The other Frenchmen had ropes placed about their necks, and then Sir John, satisfied, pulled himself back into Lucifer’s saddle. He nodded to de Gaucourt, then spurred his horse along the path made between the watching English soldiers.
The Frenchmen walked the path in silence. Some, the merchants, were old men, while others, mostly soldiers, were young and strong. They were the knights and burgesses, the men who had defied the King of England, and the nooses about their necks proclaimed that their lives were now at Henry’s mercy. They climbed the hillside, then knelt humbly before the throne canopied in cloth of gold.
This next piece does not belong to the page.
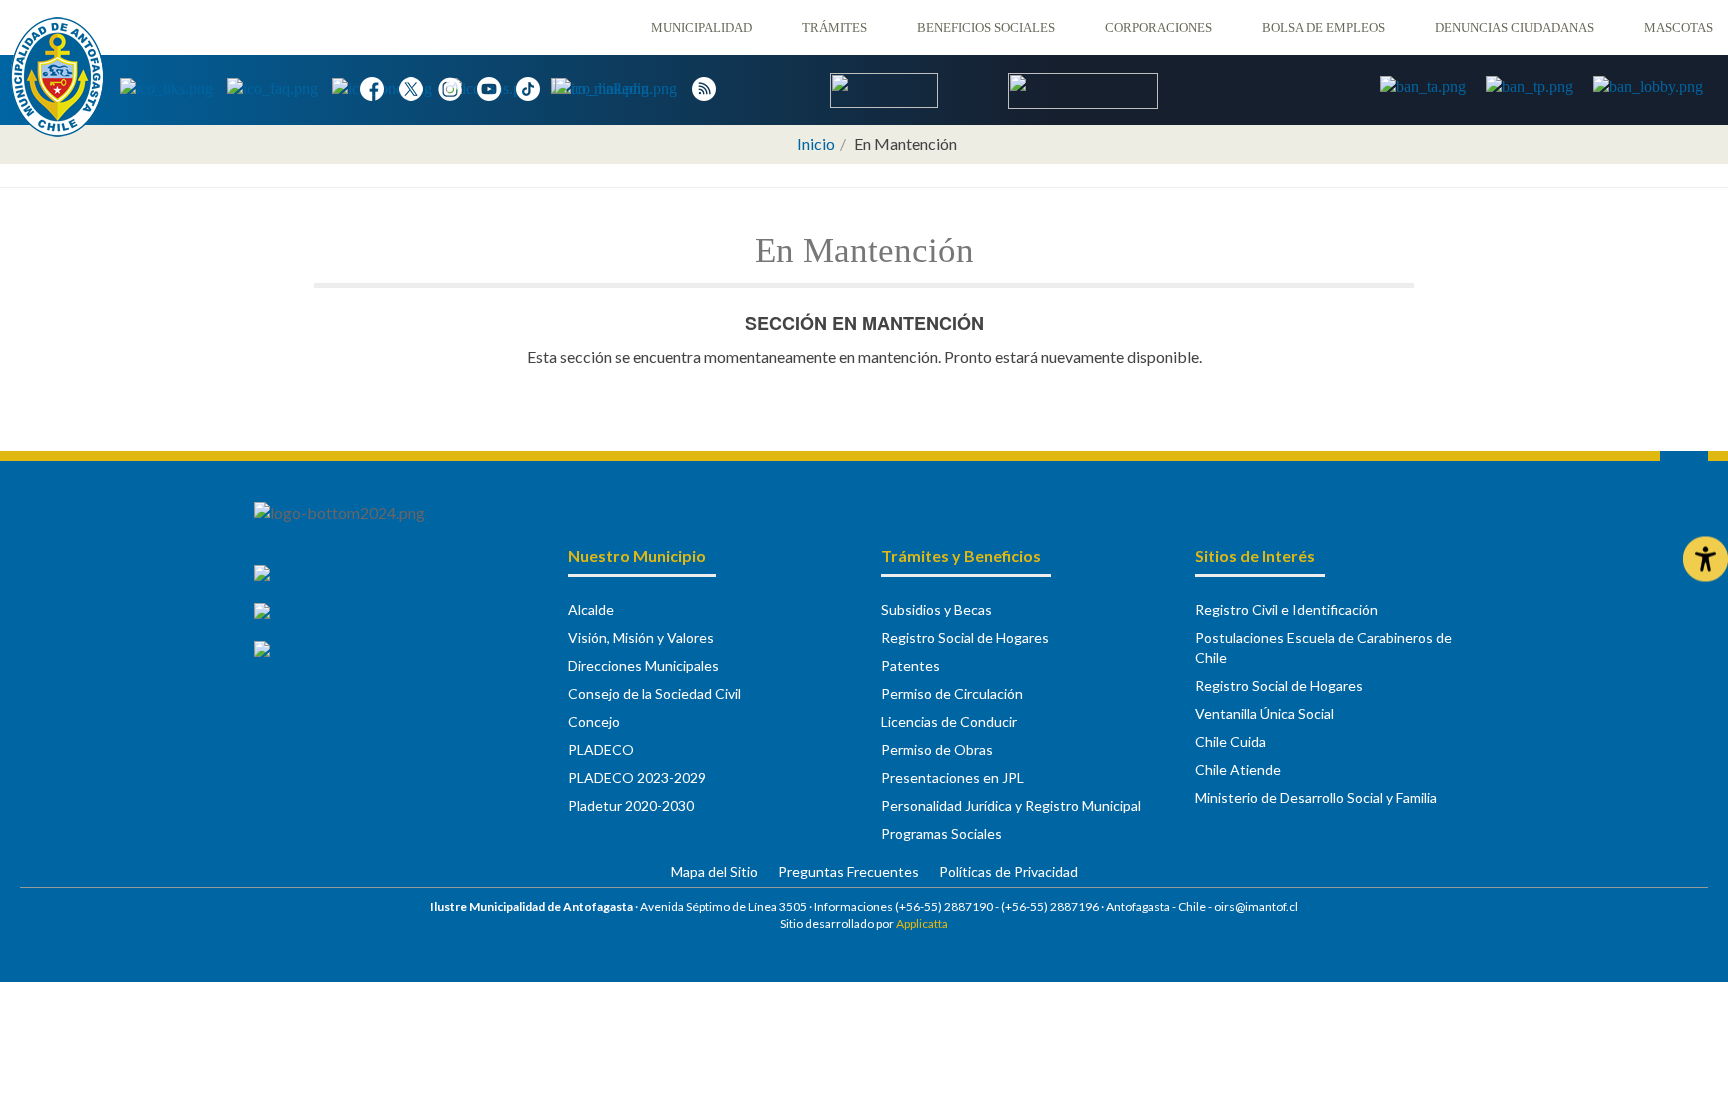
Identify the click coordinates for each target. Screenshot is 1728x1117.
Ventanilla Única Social (1264, 713)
Henry gazed at them a long time. The wind lifted the silk banners and drifted smoke from the city’s ruins. The assembled English nobles waited, expecting the king to announce the death sentence on the kneeling men. “I am the rightful king of this realm,” Henry said, “and your resistance was treason.”
A look of pain showed briefly on de Gaucourt’s face. He ignored the accusation of treason and instead held out a thick bunch of heavy keys. “The keys of Harfleur, sire,” he said, “which are yours.”